| The task |
Summarize the essay on the Israel-Palestine conflict in two sentences.

| Reading text |
• • • • •

As a teen, I was used to seeing the Israel-Palestine conflict regularly going in and out of prominence. Being restricted to news from actual papers of news (and that too, early on, mostly ToI, which did not carry the “ToI-let” moniker lightly), and also being restricted to what can only be termed a teen’s worldview, I don’t think I delved much deeper than the surface of the contemporary conflict. Thankfully, the conflict went out of sight for most of my adulthood, but Hamas’s recent assault and massacres have brought it painfully back into conscious consideration.
The more I think about, the harder it becomes to take sides in this conflict. And I believe the primary reason for this is that I have misgivings about the objectiveness of my humanity. I know that as I am today, with all the good that I have experienced so far and continue to experience, I am strongly inclined towards a set of principles that accord and preserve such experiences for everybody. I want violence to be extremely sparing, and I want conflict to touch as few people as possible. But would I feel the same way as an Israeli or a Palestinian with their particular histories and experiences? If I had been a Jew with millennia of extreme persecution attached to my identity, would I have given up the chance to create a secure Jewish land at the first instance when violence became necessary to accomplish it? If I were a stifled Palestinian, living in a ghetto for decades without absolutely no possibility of any improvement whatsoever, would I have the same views I do now on the sanctity of civilian life? Unfortunately I do not have clear-cut answers to these questions.
Specific actions, like the massacre of infants and the bombing of mosques and hospitals, are easily condemned, but takes away from the larger perspective of the possible endgames for the conflict as a whole. The combatants are stuck in their own contextual humanities, and the goal of international observers should be to help them break free of those shackles. Of course, I have no idea how this can be achieved, but maybe acknowledging it is the first step towards achieving it.

• • • • •

| Information |
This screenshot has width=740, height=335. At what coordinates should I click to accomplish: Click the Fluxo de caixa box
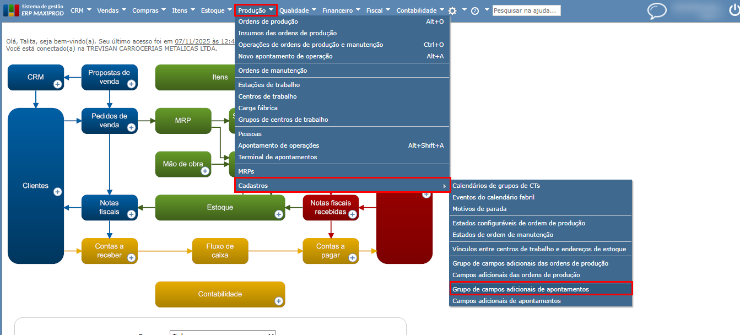(x=220, y=251)
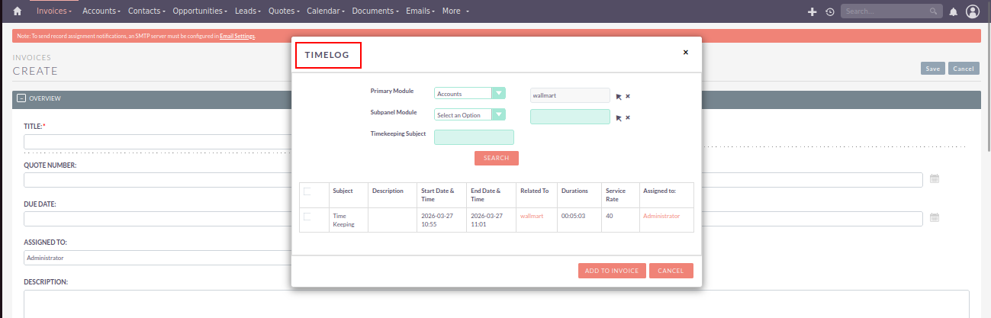This screenshot has width=991, height=318.
Task: Open the Primary Module Accounts dropdown
Action: (x=469, y=94)
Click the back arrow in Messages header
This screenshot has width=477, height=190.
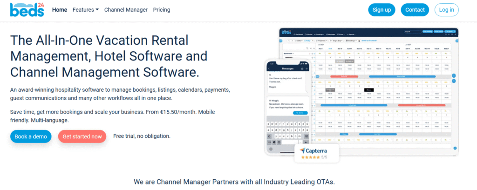(269, 68)
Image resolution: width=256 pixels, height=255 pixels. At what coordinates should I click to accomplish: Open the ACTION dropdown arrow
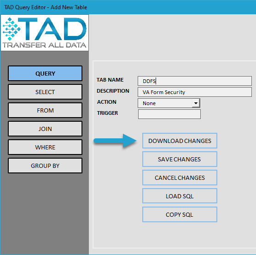[x=196, y=103]
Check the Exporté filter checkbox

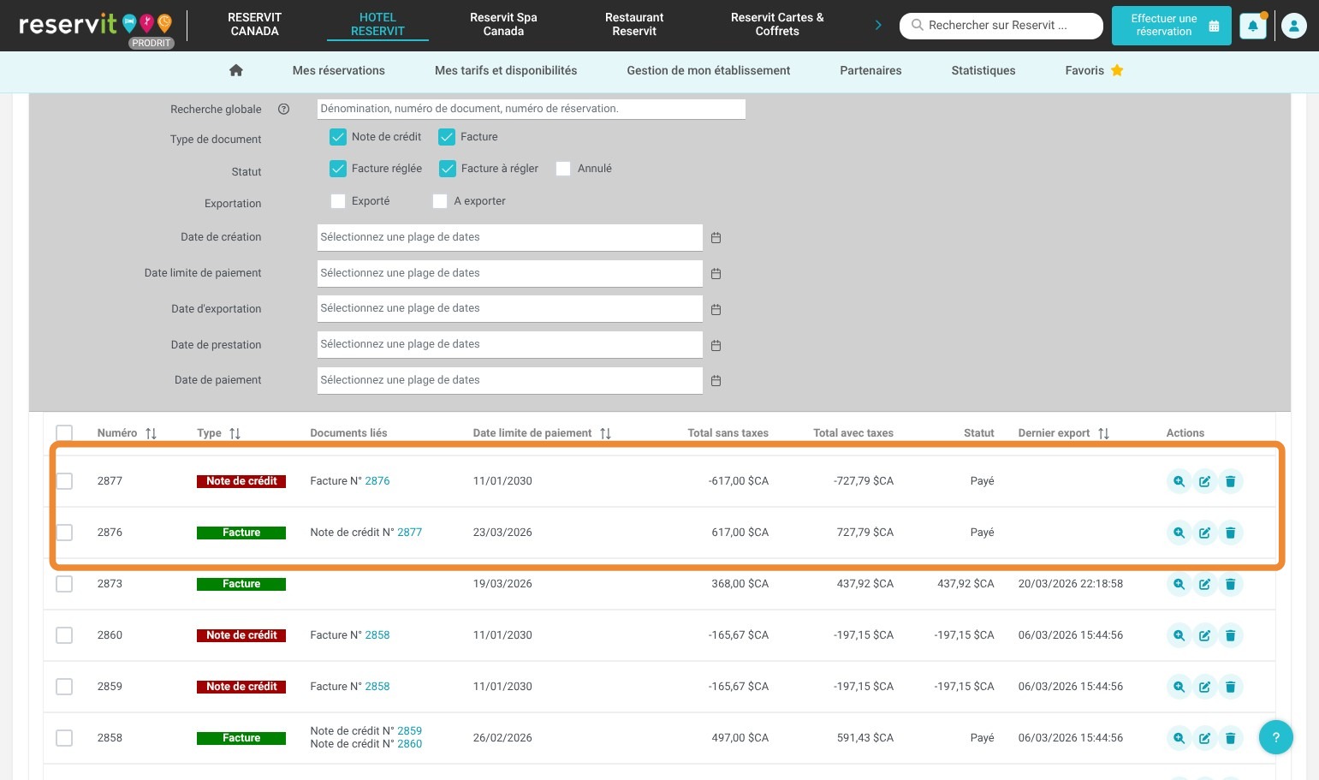point(338,201)
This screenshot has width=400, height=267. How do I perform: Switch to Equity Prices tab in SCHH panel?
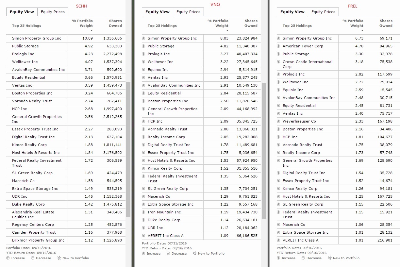click(53, 12)

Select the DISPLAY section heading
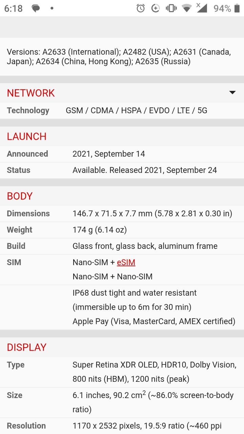pos(26,347)
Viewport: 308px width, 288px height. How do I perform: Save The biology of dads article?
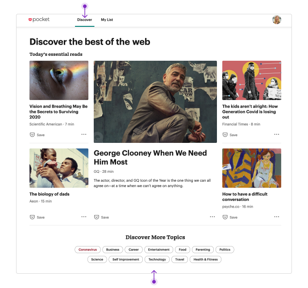pos(37,217)
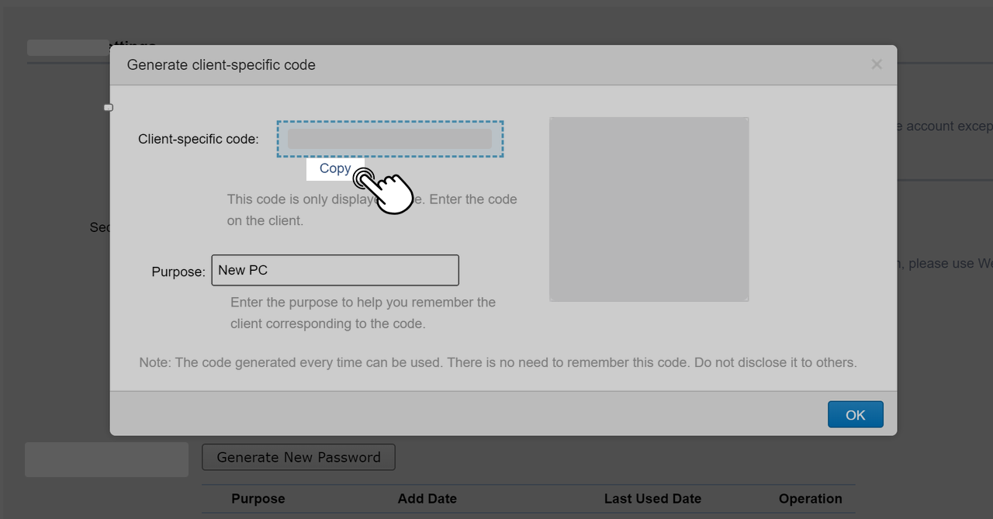Viewport: 993px width, 519px height.
Task: Click the dashed border around the code box
Action: coord(390,120)
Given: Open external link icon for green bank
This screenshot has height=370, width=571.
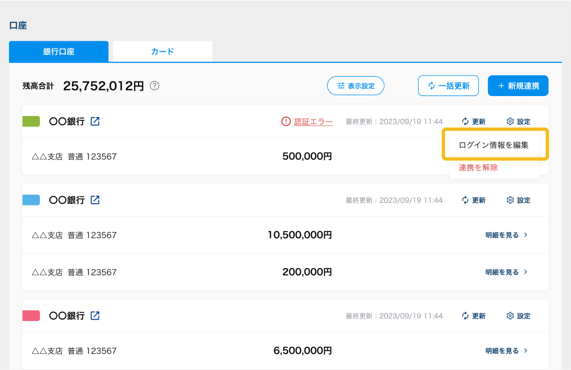Looking at the screenshot, I should [95, 121].
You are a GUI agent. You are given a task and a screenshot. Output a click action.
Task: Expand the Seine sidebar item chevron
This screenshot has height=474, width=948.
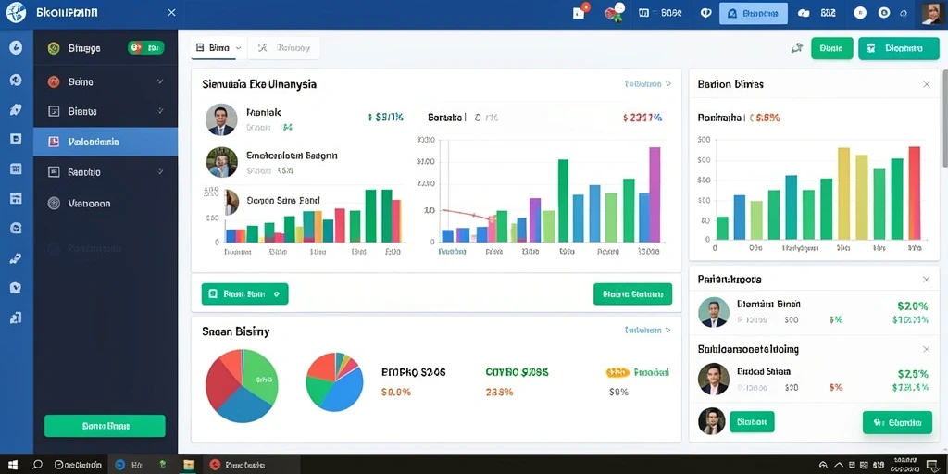click(160, 81)
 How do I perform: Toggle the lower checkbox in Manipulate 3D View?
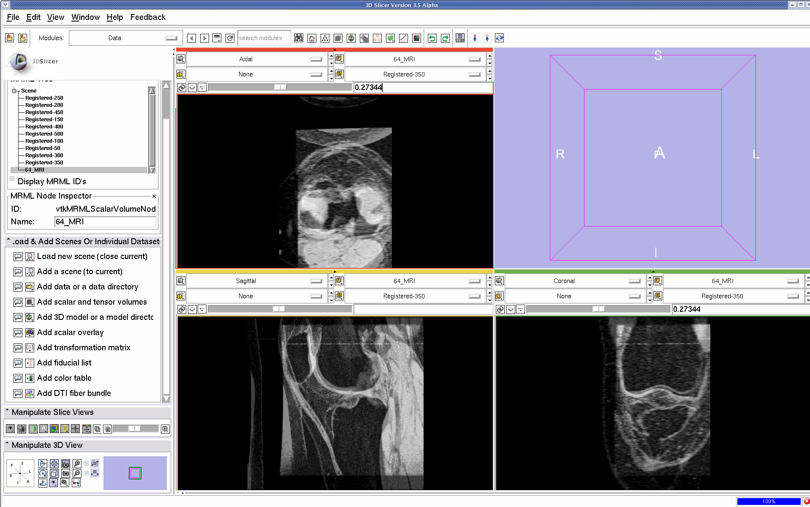87,473
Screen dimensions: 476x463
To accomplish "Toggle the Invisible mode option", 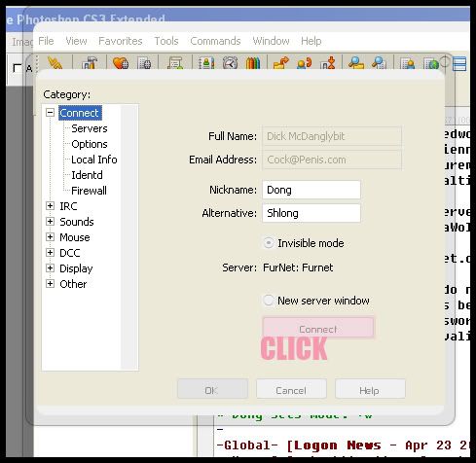I will coord(269,242).
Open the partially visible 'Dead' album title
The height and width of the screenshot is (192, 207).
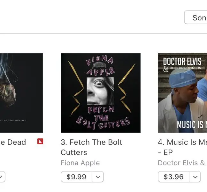(13, 142)
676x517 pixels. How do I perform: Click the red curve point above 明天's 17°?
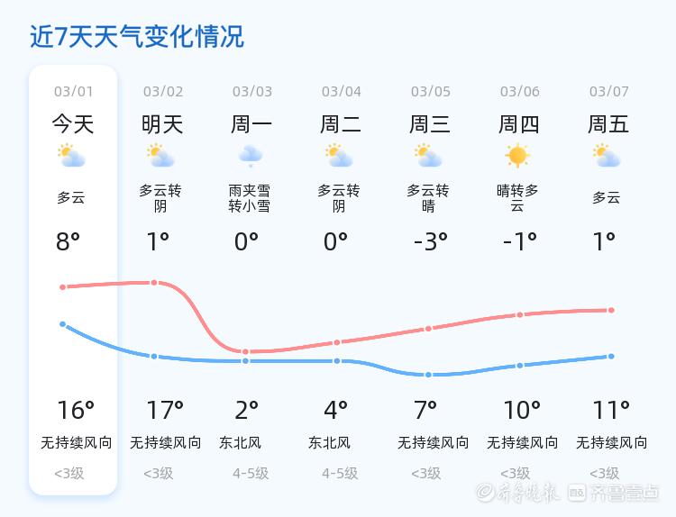pos(154,283)
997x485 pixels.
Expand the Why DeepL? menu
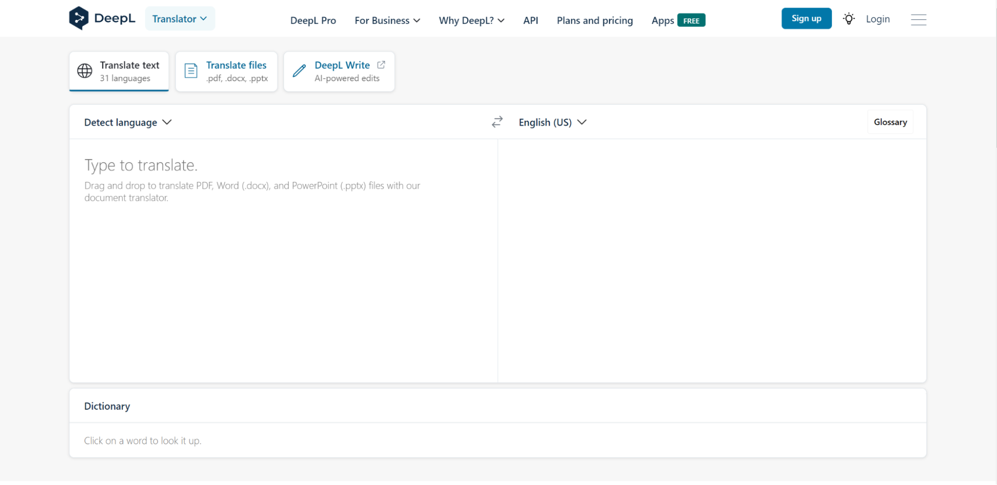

• • • • •

| Completed exercise |
After following the Israel-Palestine conflict only superficially as a teen, the writer finds that Hamas's recent assault and massacres have brought it back into mind. Taking sides now seems harder because the writer doubts that a preference for sparing violence would survive an Israeli's or a Palestinian's history, and argues that, beyond condemning specific atrocities, international observers should help the combatants break free of their contextual humanities, though the writer has no idea how.